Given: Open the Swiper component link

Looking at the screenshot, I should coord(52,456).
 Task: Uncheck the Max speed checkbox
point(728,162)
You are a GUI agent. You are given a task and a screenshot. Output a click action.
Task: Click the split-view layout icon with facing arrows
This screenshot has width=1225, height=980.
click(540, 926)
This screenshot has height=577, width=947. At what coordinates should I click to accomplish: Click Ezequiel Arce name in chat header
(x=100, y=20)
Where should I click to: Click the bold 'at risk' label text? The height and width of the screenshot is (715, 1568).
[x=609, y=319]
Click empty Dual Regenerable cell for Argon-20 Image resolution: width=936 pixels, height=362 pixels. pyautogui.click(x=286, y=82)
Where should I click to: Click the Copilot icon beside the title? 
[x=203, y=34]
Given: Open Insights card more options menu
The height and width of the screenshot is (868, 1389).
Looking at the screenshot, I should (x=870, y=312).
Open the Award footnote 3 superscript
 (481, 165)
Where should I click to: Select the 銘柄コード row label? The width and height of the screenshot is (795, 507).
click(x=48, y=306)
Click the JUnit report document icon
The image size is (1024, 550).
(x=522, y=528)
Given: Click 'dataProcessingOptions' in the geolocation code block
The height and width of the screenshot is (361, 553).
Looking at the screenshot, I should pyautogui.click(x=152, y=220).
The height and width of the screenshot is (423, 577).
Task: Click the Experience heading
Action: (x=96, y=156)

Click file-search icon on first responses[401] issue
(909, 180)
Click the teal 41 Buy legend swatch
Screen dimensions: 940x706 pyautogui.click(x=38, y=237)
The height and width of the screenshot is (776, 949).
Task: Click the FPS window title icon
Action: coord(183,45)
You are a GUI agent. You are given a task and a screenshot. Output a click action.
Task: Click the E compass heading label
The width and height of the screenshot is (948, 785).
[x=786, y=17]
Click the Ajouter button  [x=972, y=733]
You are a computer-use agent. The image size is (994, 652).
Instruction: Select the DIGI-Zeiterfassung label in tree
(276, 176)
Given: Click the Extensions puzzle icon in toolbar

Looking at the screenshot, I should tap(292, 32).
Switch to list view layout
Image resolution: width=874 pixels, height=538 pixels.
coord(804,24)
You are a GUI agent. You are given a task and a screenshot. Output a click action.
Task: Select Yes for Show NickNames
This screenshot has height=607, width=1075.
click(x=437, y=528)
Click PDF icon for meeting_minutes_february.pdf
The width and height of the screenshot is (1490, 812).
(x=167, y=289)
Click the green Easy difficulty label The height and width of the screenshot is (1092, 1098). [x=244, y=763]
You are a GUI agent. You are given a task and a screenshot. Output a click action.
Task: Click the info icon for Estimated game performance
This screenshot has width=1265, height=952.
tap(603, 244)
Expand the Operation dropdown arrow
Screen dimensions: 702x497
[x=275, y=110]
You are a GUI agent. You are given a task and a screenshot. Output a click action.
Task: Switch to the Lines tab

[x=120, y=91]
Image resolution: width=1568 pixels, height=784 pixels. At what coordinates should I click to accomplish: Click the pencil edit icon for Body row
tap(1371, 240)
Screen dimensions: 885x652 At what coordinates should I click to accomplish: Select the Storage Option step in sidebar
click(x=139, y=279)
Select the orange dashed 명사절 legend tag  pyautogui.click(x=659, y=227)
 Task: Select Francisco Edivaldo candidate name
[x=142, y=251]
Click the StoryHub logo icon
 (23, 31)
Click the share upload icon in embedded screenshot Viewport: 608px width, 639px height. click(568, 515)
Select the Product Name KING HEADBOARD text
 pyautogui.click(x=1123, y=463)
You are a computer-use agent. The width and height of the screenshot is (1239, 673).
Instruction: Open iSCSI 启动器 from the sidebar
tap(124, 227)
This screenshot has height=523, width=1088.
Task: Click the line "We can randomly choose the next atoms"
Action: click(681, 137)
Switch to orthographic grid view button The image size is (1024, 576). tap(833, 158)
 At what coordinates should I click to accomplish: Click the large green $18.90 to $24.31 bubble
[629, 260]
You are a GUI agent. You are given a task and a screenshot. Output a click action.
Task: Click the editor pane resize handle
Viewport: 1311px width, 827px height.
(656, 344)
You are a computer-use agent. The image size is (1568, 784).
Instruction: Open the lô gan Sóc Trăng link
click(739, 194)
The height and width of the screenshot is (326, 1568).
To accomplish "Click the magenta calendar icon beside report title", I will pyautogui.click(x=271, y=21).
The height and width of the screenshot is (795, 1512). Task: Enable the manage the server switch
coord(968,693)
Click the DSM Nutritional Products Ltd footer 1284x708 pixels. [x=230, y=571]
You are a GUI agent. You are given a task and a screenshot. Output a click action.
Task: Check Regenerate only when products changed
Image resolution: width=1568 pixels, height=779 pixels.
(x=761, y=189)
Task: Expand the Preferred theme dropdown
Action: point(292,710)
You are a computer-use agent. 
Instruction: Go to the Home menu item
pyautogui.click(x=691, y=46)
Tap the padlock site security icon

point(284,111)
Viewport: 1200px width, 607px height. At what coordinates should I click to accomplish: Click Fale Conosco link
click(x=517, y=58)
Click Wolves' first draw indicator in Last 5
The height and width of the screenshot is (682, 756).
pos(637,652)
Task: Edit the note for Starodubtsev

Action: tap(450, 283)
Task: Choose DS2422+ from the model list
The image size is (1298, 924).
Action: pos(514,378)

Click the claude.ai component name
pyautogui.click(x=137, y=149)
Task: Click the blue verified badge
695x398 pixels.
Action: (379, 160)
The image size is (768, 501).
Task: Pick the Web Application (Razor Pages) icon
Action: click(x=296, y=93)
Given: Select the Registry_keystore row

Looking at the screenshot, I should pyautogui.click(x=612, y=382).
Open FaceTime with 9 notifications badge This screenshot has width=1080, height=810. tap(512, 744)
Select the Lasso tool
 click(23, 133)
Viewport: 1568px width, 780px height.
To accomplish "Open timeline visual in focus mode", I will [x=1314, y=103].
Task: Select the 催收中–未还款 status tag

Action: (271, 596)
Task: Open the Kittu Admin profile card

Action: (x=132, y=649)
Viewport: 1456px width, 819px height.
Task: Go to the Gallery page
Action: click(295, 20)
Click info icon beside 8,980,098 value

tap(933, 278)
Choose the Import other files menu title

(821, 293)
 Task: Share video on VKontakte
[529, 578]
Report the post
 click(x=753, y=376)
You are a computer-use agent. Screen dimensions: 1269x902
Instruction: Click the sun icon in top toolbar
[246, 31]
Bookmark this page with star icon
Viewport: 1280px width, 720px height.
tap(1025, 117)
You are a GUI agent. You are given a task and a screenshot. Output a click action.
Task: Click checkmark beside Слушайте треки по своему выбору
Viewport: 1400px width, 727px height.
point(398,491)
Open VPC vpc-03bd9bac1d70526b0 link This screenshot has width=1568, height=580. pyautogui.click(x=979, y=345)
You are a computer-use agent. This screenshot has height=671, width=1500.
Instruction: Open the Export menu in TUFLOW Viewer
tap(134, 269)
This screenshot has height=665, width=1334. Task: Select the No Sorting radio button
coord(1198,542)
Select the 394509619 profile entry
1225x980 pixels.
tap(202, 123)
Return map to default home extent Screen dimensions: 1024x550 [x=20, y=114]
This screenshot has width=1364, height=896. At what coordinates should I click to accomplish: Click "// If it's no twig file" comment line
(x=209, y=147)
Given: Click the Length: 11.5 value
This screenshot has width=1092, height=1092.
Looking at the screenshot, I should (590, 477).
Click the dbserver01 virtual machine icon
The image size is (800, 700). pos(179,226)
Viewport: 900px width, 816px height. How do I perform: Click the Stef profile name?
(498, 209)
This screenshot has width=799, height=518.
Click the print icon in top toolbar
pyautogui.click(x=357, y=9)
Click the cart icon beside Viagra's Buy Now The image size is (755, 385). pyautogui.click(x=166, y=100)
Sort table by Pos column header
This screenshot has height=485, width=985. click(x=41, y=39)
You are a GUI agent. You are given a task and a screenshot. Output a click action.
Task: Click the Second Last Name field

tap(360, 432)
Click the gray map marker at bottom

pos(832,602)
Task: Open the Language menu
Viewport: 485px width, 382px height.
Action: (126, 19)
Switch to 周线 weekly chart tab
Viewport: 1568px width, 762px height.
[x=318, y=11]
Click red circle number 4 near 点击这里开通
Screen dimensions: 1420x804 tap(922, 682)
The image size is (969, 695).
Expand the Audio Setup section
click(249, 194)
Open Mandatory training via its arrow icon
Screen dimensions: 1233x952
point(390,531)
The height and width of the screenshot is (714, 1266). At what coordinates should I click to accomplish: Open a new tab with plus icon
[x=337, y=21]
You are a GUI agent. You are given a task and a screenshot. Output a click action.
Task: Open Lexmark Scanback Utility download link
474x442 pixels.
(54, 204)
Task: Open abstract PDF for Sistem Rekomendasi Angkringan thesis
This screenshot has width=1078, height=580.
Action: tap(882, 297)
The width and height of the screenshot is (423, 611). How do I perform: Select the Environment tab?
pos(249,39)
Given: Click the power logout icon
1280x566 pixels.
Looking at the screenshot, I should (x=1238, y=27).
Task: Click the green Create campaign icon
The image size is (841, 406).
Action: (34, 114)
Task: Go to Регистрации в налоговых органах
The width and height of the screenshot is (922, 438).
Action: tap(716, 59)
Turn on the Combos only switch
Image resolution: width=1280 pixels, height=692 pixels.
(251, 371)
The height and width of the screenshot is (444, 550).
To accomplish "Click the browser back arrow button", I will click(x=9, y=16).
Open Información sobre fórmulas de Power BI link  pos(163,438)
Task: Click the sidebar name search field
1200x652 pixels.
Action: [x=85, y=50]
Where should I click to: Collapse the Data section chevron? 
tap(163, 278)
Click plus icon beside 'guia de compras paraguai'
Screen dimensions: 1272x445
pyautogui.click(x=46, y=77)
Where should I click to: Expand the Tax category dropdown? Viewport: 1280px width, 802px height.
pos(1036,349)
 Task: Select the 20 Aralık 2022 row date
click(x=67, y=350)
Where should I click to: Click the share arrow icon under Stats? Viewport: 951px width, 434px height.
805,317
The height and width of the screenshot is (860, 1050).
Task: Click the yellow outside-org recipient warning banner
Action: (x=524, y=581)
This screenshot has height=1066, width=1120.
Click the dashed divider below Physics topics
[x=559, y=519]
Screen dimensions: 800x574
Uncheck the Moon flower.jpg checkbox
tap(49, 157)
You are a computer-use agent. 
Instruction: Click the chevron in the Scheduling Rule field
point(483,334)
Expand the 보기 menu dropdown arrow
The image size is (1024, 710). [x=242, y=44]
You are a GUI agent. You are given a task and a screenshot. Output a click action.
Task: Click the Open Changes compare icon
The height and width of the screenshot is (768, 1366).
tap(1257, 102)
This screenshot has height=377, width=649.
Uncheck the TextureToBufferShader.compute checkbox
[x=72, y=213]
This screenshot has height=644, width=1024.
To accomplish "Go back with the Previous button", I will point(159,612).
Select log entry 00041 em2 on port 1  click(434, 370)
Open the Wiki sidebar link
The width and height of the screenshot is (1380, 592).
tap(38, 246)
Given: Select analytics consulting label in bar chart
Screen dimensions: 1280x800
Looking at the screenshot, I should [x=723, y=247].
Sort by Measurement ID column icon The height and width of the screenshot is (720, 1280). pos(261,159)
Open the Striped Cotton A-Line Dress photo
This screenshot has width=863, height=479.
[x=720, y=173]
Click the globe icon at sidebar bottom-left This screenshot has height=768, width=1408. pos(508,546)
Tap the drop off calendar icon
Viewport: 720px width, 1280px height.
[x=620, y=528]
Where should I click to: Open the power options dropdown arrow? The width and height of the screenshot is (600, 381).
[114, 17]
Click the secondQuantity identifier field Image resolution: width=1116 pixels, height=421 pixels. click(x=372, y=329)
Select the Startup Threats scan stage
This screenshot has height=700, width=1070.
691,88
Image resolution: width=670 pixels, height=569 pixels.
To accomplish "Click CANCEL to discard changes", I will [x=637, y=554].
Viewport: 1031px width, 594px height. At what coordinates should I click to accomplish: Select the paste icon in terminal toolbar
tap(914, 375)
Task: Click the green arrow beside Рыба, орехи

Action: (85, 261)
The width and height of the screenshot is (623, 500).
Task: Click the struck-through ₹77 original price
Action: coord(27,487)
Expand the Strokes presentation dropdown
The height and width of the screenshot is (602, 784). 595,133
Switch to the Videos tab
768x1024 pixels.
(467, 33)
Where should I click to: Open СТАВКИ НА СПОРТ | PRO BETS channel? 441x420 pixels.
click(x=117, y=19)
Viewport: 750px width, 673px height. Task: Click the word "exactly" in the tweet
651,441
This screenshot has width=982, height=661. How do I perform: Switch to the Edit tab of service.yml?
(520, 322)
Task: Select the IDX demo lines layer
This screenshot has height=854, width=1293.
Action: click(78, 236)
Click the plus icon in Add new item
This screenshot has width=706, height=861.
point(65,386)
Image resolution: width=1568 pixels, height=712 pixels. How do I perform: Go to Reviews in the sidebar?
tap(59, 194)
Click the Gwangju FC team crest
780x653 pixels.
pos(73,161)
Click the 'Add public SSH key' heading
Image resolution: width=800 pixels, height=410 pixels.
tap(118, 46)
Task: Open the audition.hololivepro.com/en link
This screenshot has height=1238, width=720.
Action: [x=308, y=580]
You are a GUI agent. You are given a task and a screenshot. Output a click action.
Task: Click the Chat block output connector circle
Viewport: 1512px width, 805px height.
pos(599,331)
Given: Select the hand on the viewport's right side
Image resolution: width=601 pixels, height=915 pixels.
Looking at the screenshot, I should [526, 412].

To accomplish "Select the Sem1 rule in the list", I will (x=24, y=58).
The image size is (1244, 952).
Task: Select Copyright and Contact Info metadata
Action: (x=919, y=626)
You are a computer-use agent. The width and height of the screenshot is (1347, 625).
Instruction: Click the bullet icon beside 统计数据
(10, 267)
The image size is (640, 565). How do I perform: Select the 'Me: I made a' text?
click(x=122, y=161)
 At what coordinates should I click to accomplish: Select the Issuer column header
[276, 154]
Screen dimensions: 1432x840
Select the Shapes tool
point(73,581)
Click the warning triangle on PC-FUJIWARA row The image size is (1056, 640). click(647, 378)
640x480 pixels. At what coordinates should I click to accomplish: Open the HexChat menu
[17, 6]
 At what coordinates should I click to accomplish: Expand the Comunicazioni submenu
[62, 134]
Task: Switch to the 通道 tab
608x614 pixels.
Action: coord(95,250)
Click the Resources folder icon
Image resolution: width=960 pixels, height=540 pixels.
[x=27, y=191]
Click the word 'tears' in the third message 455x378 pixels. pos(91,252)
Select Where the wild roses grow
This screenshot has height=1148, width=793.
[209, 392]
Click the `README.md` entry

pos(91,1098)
• • • • •
[Goal of the exercise]: Lines holding the word "badge" in the entries above are the ones to pull out. Copy them all.

[Result for this task]:
Task: Click the blue verified badge
Open FaceTime with 9 notifications badge This screenshot has width=1080, height=810. tap(512, 744)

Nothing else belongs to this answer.